# Data
━━━━━━

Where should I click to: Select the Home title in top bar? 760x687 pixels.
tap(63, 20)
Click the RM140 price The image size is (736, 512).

━━━━━━

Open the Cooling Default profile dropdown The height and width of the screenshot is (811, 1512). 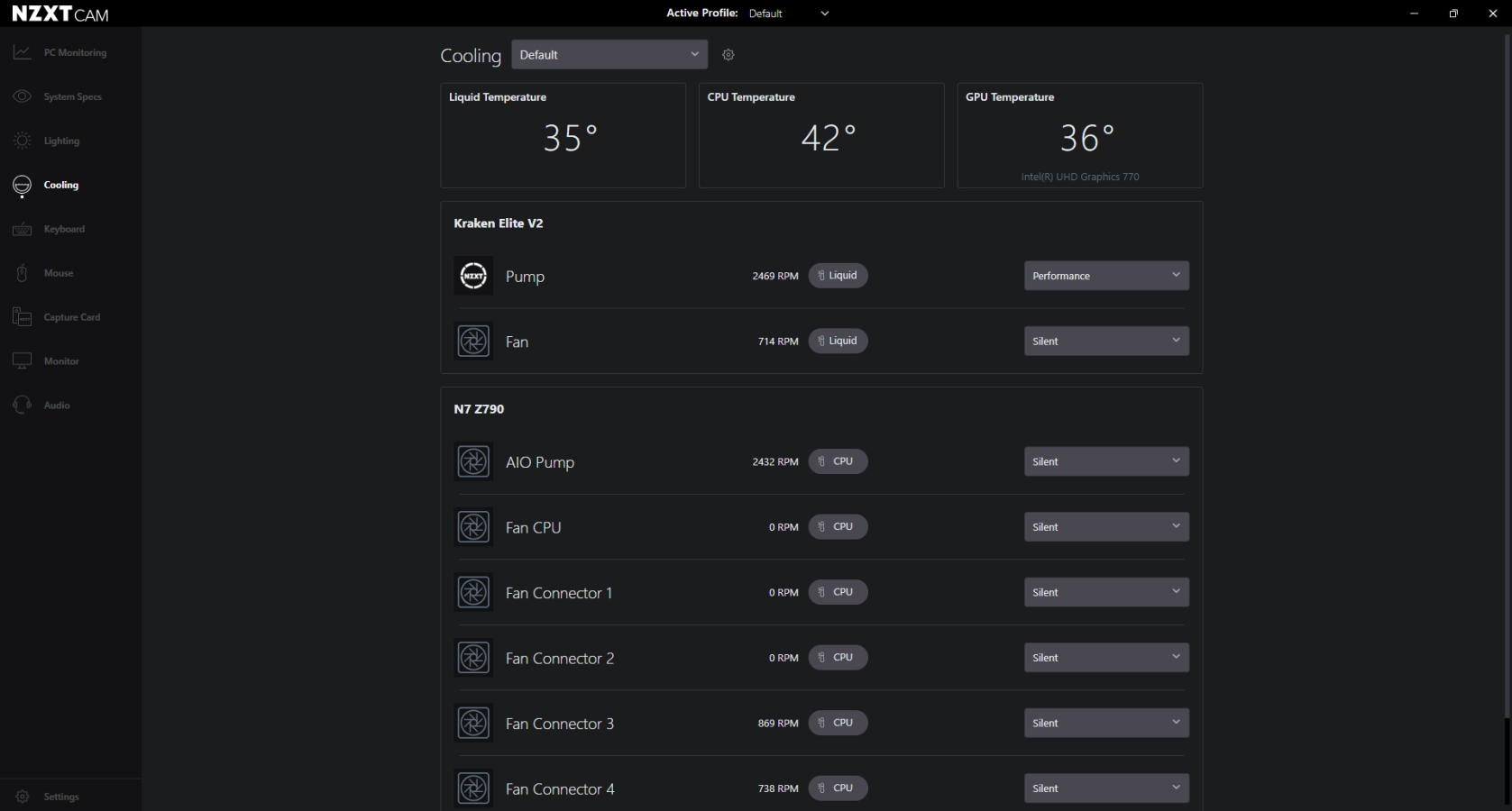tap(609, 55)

━━━━━━

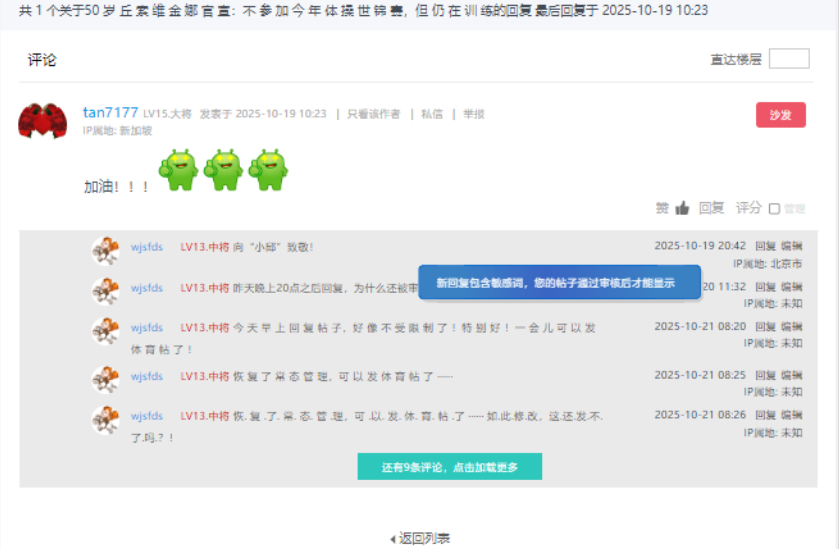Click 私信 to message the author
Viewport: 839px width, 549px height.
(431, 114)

━━━━━━

# Task to complete
Look above for the line holding "Where should I", then set down exactly that line and every line after it up to and including the line holding "Click the RM140", with nothing else.

# Answer box
Where should I click to: Select the Home title in top bar? 760x687 pixels.
tap(63, 20)
Click the RM140 price The image size is (736, 512).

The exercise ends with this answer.